Friday, November 16, 2012

What Is Metonymy?

What is metonymy? It's when you refer to something not by its name, but instead by something very closely related to it. Hollywood is an example. How many times have you heard someone say Hollywood in reference to the American cinema industry? It's far more common than you think, and we reckon you probably use a metonym at least once a day... unless you have no friends.

The word metonymy comes from Greek, a combination of meta ("other") and onoma ("name"). There are several general types of relationships between words in which metonymy is found. These include:

Containment - When one thing contains (or holds) another thing. An example is the word book, which originally just meant a group of pages bound together at one side, but is now used to refer the works of literature it often contains.

Tools / Instruments - Sometimes tools are used to refer to the job they help do or the person who does them. The term jigsaw puzzle is a metonym because it uses jigsaw, the tool that was originally used to cut the interlocking pieces, to describe the type of puzzle.

Synecdoche - When a part of something is used to refer to the whole thing. For example, some people slangily refer to their entire vehicle as their wheels... as in "Nice wheels, bro!"

These are some classic wheels... what's cooler than a sidecar?

Toponyms - Toponym is just a fancy term for "place name". Sometimes toponyms are used to refer to the industries that are located there. As we mentioned earlier, Hollywood is an example since it is often used to refer to the American entertainment industry.

There are plenty of interesting metonyms out there, so here are some of our favorites.

arm - We hope you know what human limb this refers to, but it is also used metonymically to refer to throwing ability.

Nice arm!

Bollywood - Similar to Hollywood... it's a district of Mumbai, which is the center of the Hindi-language film industry.

china - We're talking about Chinese porcelain, which eventually became known by the same name as the country it comes from.
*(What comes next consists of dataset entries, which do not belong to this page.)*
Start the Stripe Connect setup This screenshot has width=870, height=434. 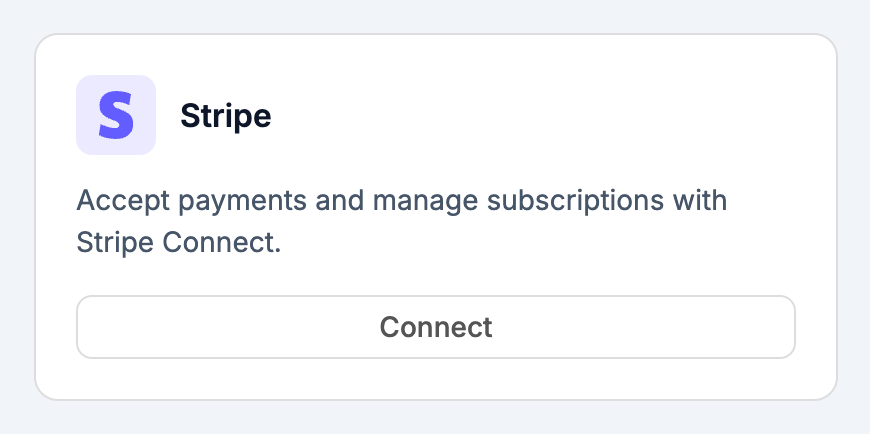pos(435,327)
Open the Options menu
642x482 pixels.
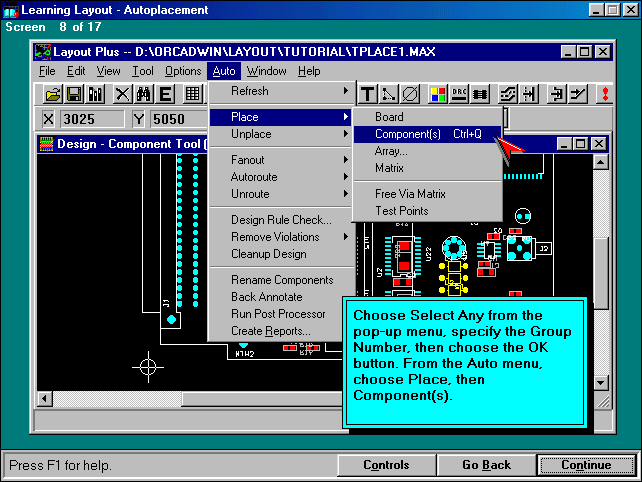pos(183,71)
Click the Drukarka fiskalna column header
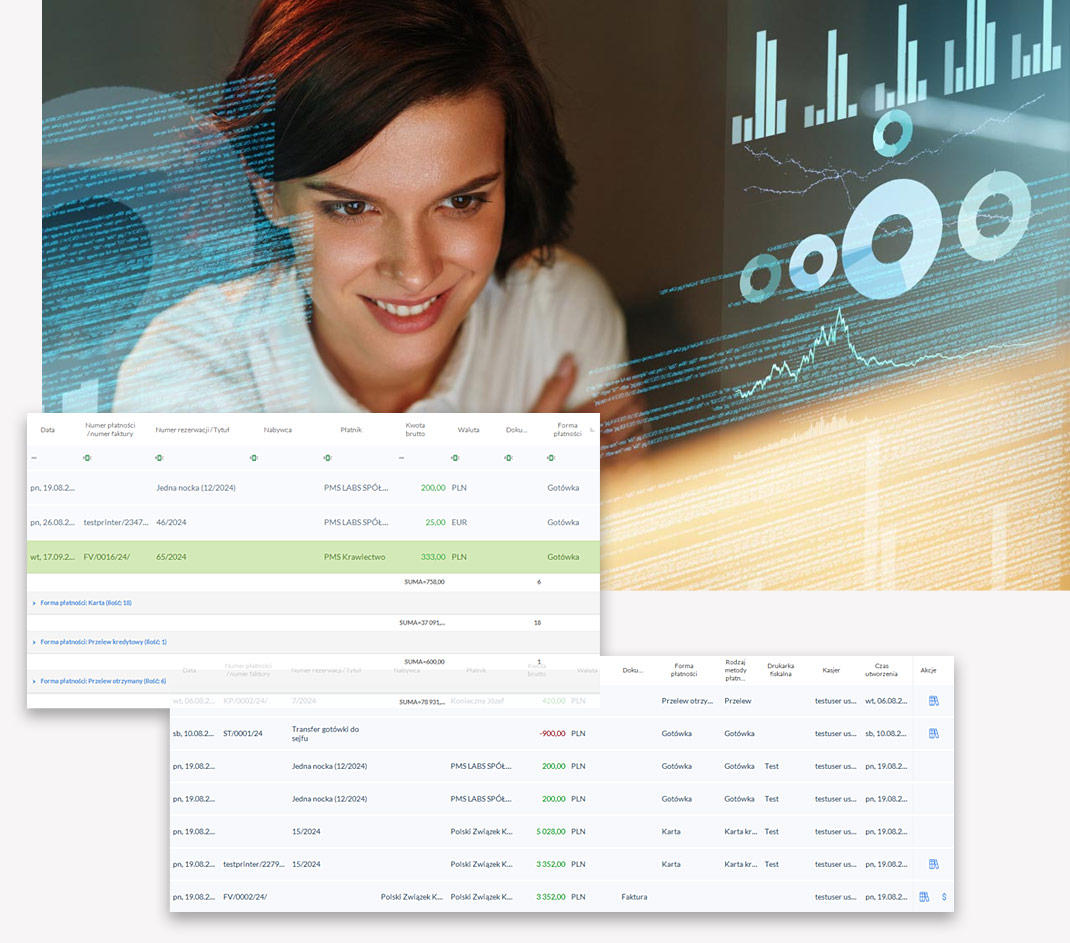This screenshot has height=943, width=1070. point(781,670)
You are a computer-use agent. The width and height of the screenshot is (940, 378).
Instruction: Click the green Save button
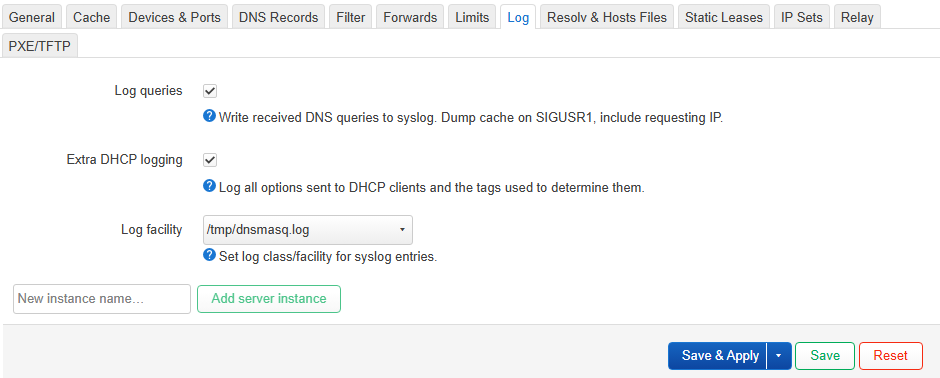pyautogui.click(x=825, y=356)
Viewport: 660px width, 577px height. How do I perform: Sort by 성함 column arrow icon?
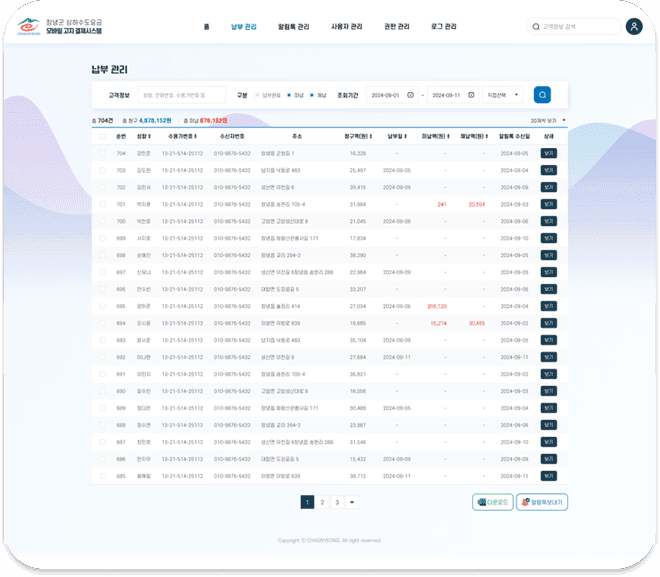pyautogui.click(x=150, y=136)
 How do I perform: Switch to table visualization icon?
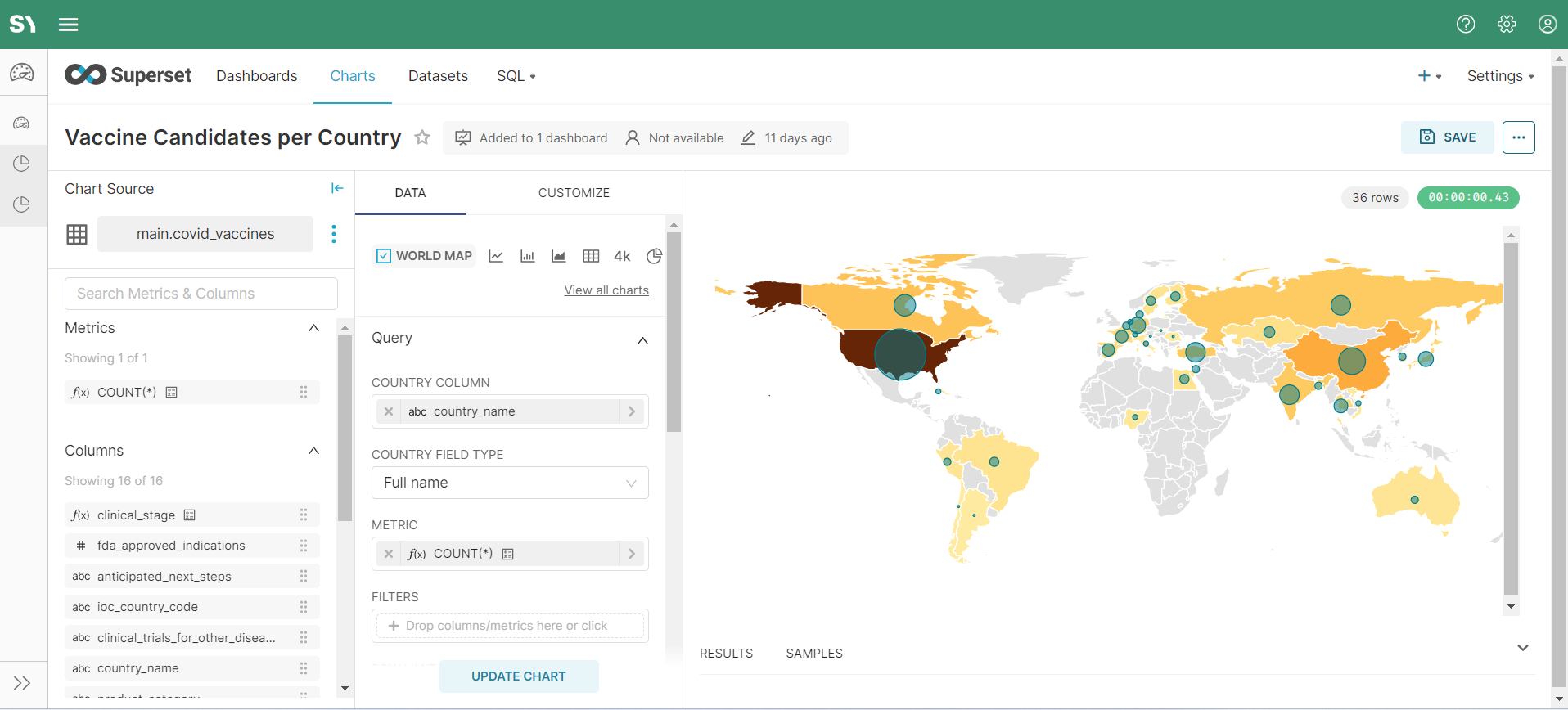[591, 256]
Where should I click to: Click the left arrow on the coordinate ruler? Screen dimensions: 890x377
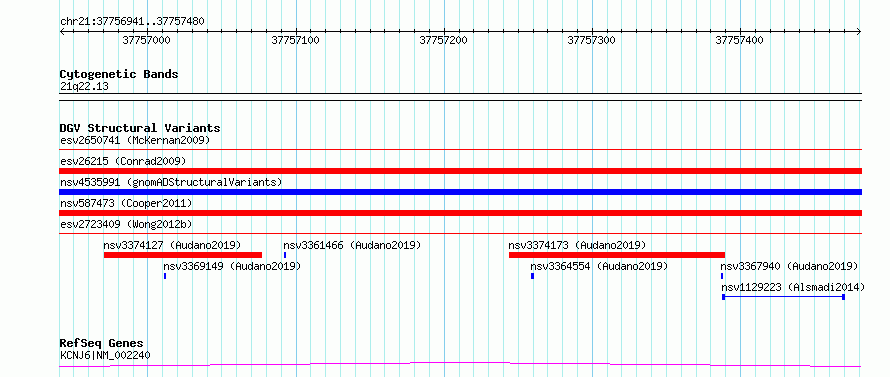(63, 32)
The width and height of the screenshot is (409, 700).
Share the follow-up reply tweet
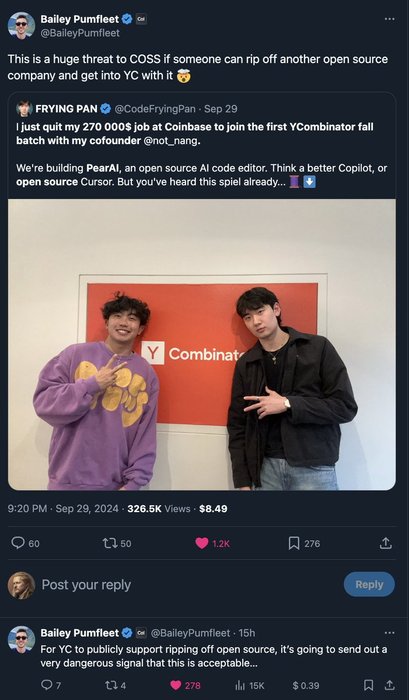(x=389, y=685)
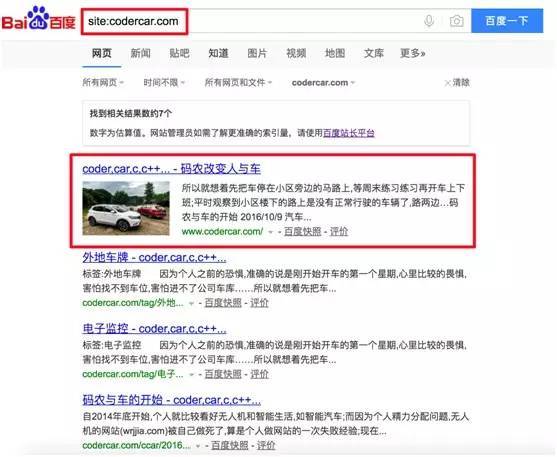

The Crown - This word for a monarch's headwear is also used to refer to the British monarchy.

damages - Originally defined as "destructive effects", it also refers to the money paid in compensation for such effects.

microwave - The appliance is technically called a "microwave oven", but people often just call it by the name of the electromagnetic waves it uses in order to cook things.

Scotland Yard - The original headquarters for London's Metropolitan Police, it also refers to the police themselves.

You can tell it's not Old Scotland Yard because it says so.

Silicon Valley - The term was originally coined to refer to a California valley full of silicon chip manufacturers, but eventually high-tech businesses surrounded the location. Now it's used to refer to the American high-tech sector.

toilet - In some places, toilet is used to refer to the room where the appliance of the same name resides.

tongue - The tongue is an important speech muscle, so it's only natural that it became another word for language!

This cat prefers to use its tongue to lick its whiskers...
and when you're not looking, its anus.

Wall Street - This street in New York City is considered the financial center of the U.S., hence its use to refer to American financial markets in general.

The White House - Often used to refer to its inhabitants, the U.S. President and his staff.

word - A unit of language. Used metonymically in phrases such as "I give you my word..." and "May I have a word with you?" to refer to a promise and a conversation, respectively. Word!